I can understand why there may be confusion. She came to me one day and told me that she wanted to throw me a baby shower. I told her it was not necessary nor was it anything I expected. She said she still wanted to do it. Because I have manners and want to be considerate of my friend's feelings and wants, I agreed to the shower but I did request that it be really low key and casual. Do I need a baby shower? Absolutely not. Do I want to make a friend happy? Absolutely.
So are you suggesting that if someone declines a second shower they don't have manners?
I can understand why there may be confusion. She came to me one day and told me that she wanted to throw me a baby shower. I told her it was not necessary nor was it anything I expected. She said she still wanted to do it. Because I have manners and want to be considerate of my friend's feelings and wants, I agreed to the shower but I did request that it be really low key and casual. Do I need a baby shower? Absolutely not. Do I want to make a friend happy? Absolutely.

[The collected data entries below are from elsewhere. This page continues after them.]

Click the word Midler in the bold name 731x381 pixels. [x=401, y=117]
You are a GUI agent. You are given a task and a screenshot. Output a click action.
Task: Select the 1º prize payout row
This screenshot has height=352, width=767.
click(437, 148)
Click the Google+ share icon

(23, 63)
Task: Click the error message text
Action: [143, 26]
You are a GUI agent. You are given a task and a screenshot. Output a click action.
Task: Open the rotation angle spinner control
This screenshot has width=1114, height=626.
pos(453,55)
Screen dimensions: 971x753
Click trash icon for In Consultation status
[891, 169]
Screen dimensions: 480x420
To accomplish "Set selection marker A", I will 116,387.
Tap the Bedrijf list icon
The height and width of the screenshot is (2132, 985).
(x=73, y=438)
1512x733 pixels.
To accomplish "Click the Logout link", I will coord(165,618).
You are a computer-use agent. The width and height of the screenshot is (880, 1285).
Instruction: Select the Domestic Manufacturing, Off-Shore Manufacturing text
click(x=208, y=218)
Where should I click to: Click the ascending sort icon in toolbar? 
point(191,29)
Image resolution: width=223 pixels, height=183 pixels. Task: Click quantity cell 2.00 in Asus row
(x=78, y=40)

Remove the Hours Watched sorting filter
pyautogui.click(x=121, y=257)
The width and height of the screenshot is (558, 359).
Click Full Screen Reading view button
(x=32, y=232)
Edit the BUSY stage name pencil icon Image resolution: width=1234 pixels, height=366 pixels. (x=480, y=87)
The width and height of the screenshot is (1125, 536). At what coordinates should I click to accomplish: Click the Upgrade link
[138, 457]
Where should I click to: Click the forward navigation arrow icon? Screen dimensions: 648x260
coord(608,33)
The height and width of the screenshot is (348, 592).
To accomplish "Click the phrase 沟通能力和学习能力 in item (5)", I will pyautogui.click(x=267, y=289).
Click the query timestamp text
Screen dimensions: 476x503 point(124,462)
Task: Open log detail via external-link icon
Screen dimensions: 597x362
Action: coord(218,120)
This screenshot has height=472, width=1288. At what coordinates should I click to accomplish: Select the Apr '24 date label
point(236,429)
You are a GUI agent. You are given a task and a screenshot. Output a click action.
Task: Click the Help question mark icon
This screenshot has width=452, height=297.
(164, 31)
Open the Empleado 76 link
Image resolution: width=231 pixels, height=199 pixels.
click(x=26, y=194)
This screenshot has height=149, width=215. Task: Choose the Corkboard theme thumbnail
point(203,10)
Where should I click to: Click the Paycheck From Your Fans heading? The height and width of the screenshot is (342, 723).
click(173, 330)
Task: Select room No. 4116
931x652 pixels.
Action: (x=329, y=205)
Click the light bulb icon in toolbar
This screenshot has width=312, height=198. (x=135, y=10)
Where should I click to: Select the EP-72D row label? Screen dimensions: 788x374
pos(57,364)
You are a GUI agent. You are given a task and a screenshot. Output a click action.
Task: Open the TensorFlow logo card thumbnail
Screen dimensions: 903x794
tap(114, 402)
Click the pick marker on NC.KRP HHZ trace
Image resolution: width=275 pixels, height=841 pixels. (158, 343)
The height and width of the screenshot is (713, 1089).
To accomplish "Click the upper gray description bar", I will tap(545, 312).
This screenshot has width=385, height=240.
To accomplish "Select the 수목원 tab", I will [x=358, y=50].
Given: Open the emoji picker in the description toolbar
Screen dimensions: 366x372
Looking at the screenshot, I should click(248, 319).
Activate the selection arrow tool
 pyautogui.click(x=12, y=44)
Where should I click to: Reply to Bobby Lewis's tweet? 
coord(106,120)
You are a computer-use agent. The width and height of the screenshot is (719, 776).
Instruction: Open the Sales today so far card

So are you suggesting that if someone declines a second shower they don't have manners?
I was kind of wondering the same. I mentioned in this thread that multiple people wanted to throw me a shower and I politely declined. I certainly don't think I was being a bad friend because I was denying them the pleasure of throwing me a shower!
Eta: also I hate Max and Ruby. Not the poster, but the show. Where ARE their parents?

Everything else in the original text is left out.